Les réponses sont désespérantes : « Mesdames et Messieurs, s’ils étaient chez eux, croyez- vous qu’ils se laveraient tous les jours ? » ; « C’est un problème d’organisation », « les personnes âgées n’ont pas de douche chez eux, elles sont habituées », « la douche leur rappelle la guerre». Un directeur de DDASS répond au syndicat : « nous préconisons une douche tous les 13 jours » etc.

Les cadres qui sont chargés de l’organisation des services ne possèdent plus les réponses. Ils deviennent des spectateurs impuissants de la souffrance du personnel (même si certains en ajoutent encore).
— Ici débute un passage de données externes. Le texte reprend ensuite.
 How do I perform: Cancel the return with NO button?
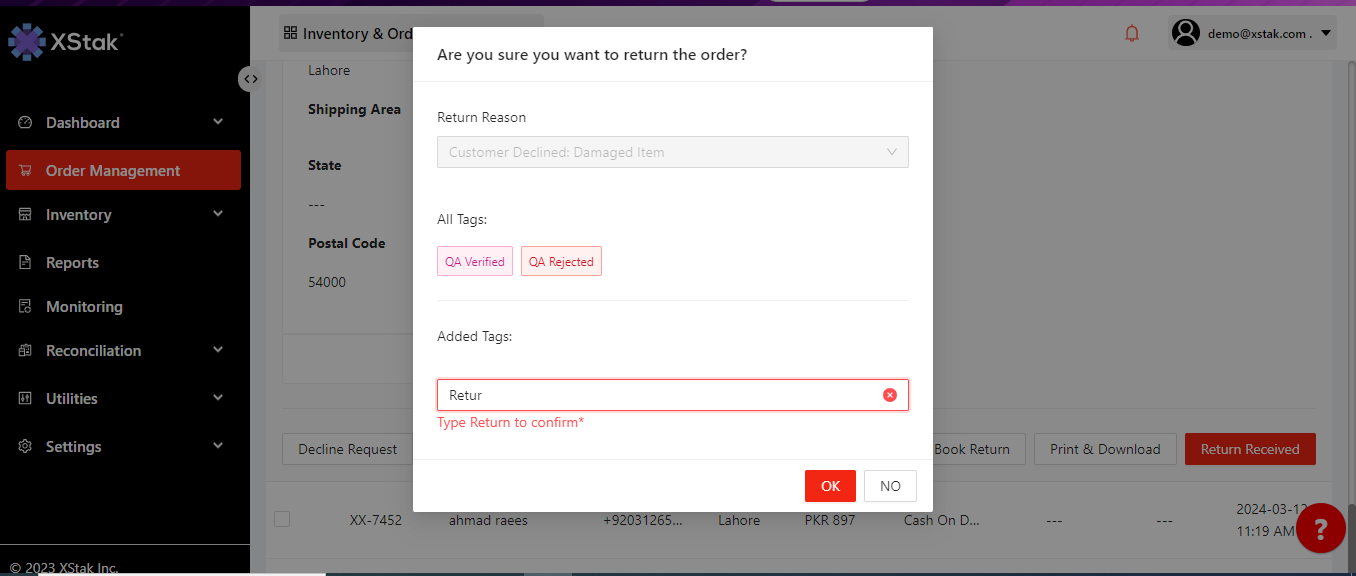click(890, 486)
Arnaud Pionner nous raconte des plannings de fou : « 21 jours de travail sans un jour de repos pour une infirmière à l’EHPAD de Pontgouin en 2005, faute d’infirmière de remplacement, 6 repos hebdomadaire fractionnés sur 4 semaines en été 2011 à l’EHPAD de Chartres, des cadres venant au domicile des agents les supplier de revenir travailler afin de pouvoir finaliser les plannings ».

Il a relevé des paroles d’agents : « On ne lave plus des corps, mais simplement des peaux », « C’est l’abattage ce matin ; à l’usine on fabrique des boulons, mais nous avons des êtres humains dont nous occuper », « En 2 mois, M. X ne savait même plus éplucher une pomme, rien n’est fait pour garder l’autonomie des résidents », etc.

Les témoignages sont troublants et lorsque l’on apprend qu’ici ou là un agent a fait preuve de maltraitance, les autorités se lavent de toute responsabilité et dénoncent les coupables qui sont forcément le personnel.

Contrat précaire

Ce fut le cas à l’EHPAD de Maintenon. « Un agent de service était seul avec 6 intérimaires en plein été, cet agent a été convoqué devant un conseil de discipline pour fait de maltraitance ».

« À Chartres, les repas sont servis à 17h30, un agent pour 30 résidents que l’on doit faire manger à la petite cuillère et ensuite faire la vaisselle, les mettre au lit, changer la couche et à 20h30 tout doit être fini, soit 6 minutes par résident ! »

Cette situation de travail devient insupportable et lorsqu’elle est dénoncée au plus haut niveau, les yeux, qui sont engoncés dans les orbites de l’autorité, se baissent à peine.

Arnaud Pionner, ce militant FO, nous communique les résultats d’une enquête réalisée dans les EHPAD d’Eure-et-Loire, où il est noté que des emplois budgétés pour des aides-soignants sont occupés par des agents de service. Le plus dramatique, nous dit-il, « c’est le recrutement impressionnant de contrats précaires (CAE). Par exemple, à l’EPHAD de Cloyes-sur-le-Loir en 2007, il y avait un tiers de ses effectifs en contrats précaires ».

Une société qui ne respecte pas ses anciens n’est pas digne. Les plus en colère ne peuvent que souhaiter le même sort à ceux qui, aujourd’hui confortablement installés dans des fauteuils dont ils se disputent la qualité, seront confrontés aux faiblesses d’un corps qui sera plongé dans l’indignité.

Ceux qui pensent que la dépendance doit reposer sur la solidarité, sur la dignité, sur l’accompagnement chaleureux d’une main qui se tend ou d’un sourire qui réconforte, ceux-là veulent changer ce logiciel libéral mondialisé : la main tendue et le sourire ne sont pas « facturables » [1] !

[1] Facturable est un terme utilisé pour ceux qui s'occupent de la tarification hospitalière.